Sinar matahari membangunkan Soni dengan badan yang terasa remuk. Semalam dia tertidur di lantai dengan posisi tubuh meringkuk memeluk lututnya. Dingin dan kerasnya lantai membuat sekujur tubuhnya sakit.
Pakaian pun masih pakaian yang sama yang dia gunakan kemarin, kemeja dan celana bahan, semakin membuatnya tidak nyaman.
Perlahan dia duduk, bersandar pada tempat tidurnya. Soni melihat jam di atas meja sudah menunjukan hampir pukul 08.00 pagi. Baru pagi ini dia sangat terlambat bangun dan melewatkan waktu shalat shubuh. Biasanya Nina yang akan selalu membangunkannya sebelum adzan shubuh berkumandang.
Soni teringat kejadian kemarin malam. Dia tidak pernah menyangka talak yang dia ucapkan pada Nina, menjadi boomerang untuk dirinya saat ini. Baru satu hari, tapi raganya seakan mati.
'Apakah rasa cinta untuk Nina tumbuh kembali?'
Dulu Soni pernah sangat mencintai Nina, namun rasa itu harus dikubur mati-matian, karena ditentang oleh ayahnya. Soni yang selalu menurut apa kata ayahnya, memilih menjauh dengan meneruskan pendidikan di luar kota. Saat itulah dia bertemu Indah, adik tingkatnya, yang selalu menempel kemanapun Soni pergi.

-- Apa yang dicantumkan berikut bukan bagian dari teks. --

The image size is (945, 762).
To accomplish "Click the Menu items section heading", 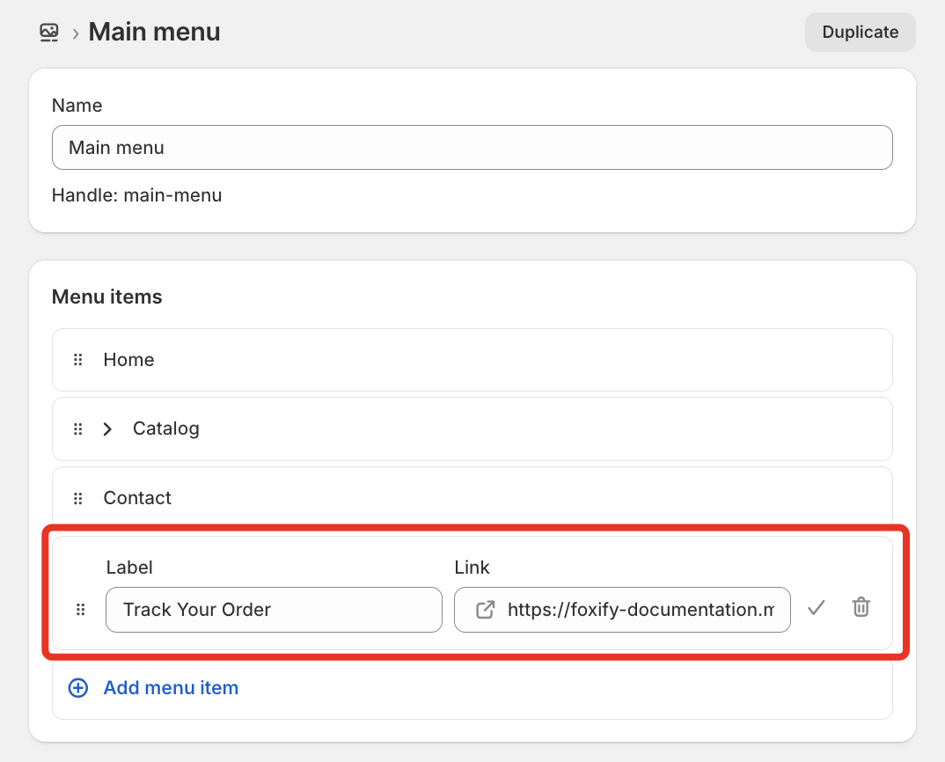I will 107,297.
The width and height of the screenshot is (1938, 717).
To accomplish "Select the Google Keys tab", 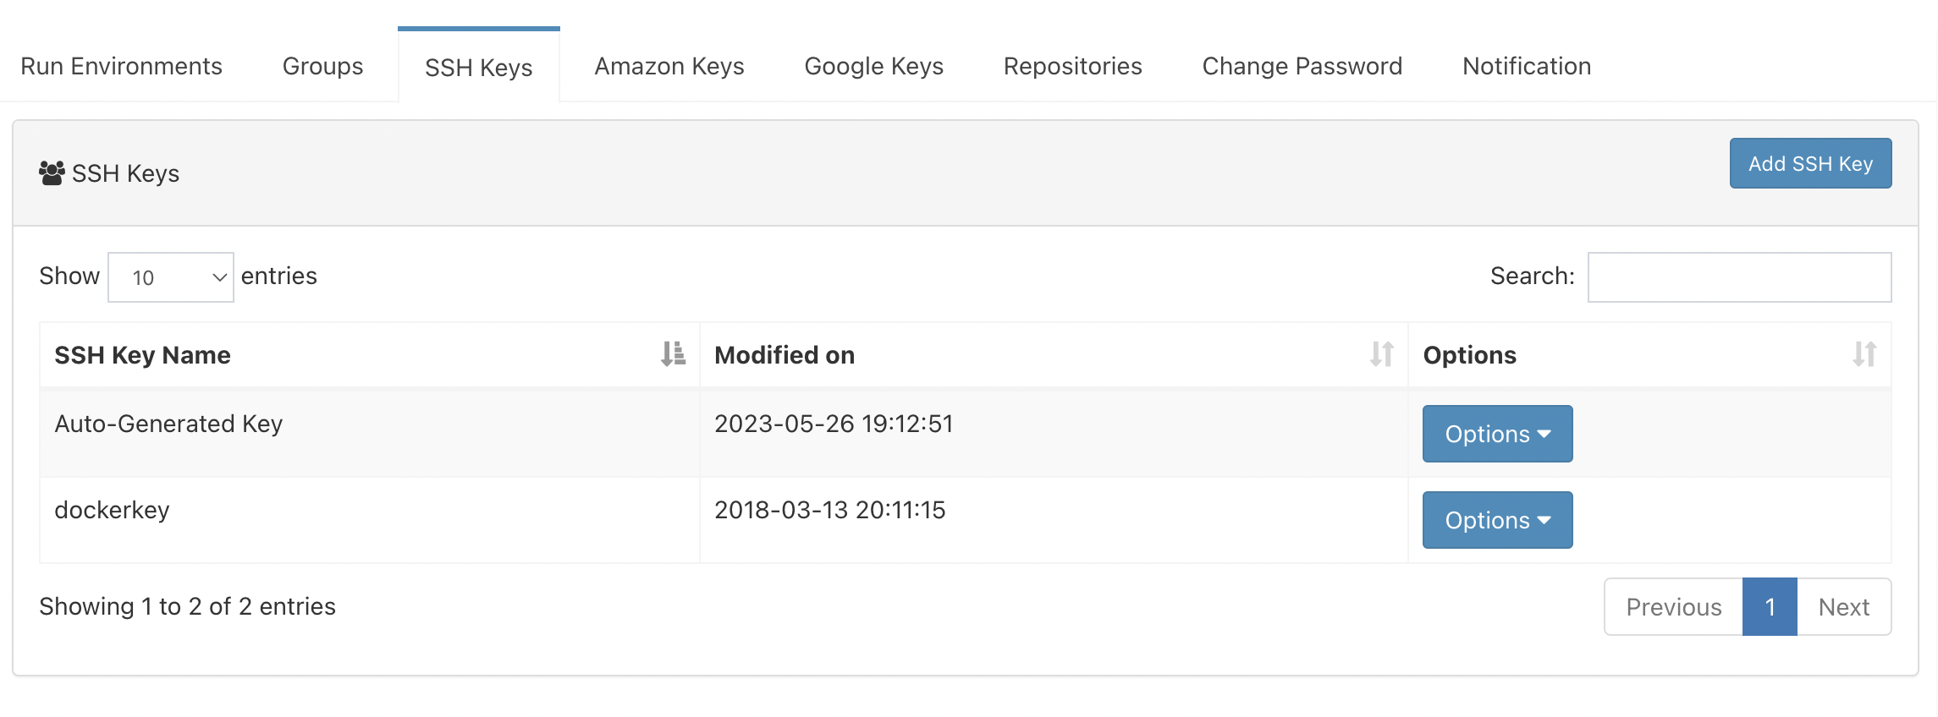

Setelah mengumpulkan tenaga, dia pergi ke kamar mandi, sejak kemarin dia belum mengganti bajunya. Soni mandi secepat kilat, karena perutnya terasa perih. Kemarin malam, dia tidak makan malam karena menunggu Nina yang malah berujung pertengkaran.
Nina sudah selesai sarapan, dia tidak lagi membuat sarapan untuk Soni. Dia hanya membeli untuk dirinya sendiri. Ada rasa khawatir di hatinya, karena sudah lewat pukul 07.00, tapi Soni tidak keluar dari kamarnya, ingin melihat kondisinya namun saat teringat status mereka dan rasa kecewa yang teramat dalam pada Soni, membuatnya mengurungkan niatnya.
Selesai merapikan meja makan yang memang sudah rapi, lalu mencuci piring bekas makannya, Nina kembali ke kamarnya, tak lupa mengunci pintu dari dalam. Nina menajamkan telinganya, untuk mendengar pergerakan Soni di luar.
Keluar dari kamar mandi, dia baru sadar, jika kamarnya saat ini tak ubahnya seperti kapal karam, berantakan. Tidak ada lagi Nina yang selalu membuat kamarnya rapi dan bersih, tidak ada lagi baju yang disiapkan Nina di atas tempat tidur.
Soni menarik baju asal, sehingga baru lainnya ikut berjatuhan, tidak ingin direpotkan masalah baju, Soni memasukan baju-bajunya asal.
Keluar kamar, Soni mendapati rumahnya sangat sunyi dan sepi. Pandangannya mengarah pada pintu kamar Nina yang tertutup rapat. Soni menghela nafas, lalu berjalan ke arah meja makan, yang ternyata bersih tidak ada satupun hidangan di sana.
'Sudah dua hari, Nina tidak menyiapkan sarapan, aku rindu memakan masakan Nina,' Soni berucap dalam hatinya.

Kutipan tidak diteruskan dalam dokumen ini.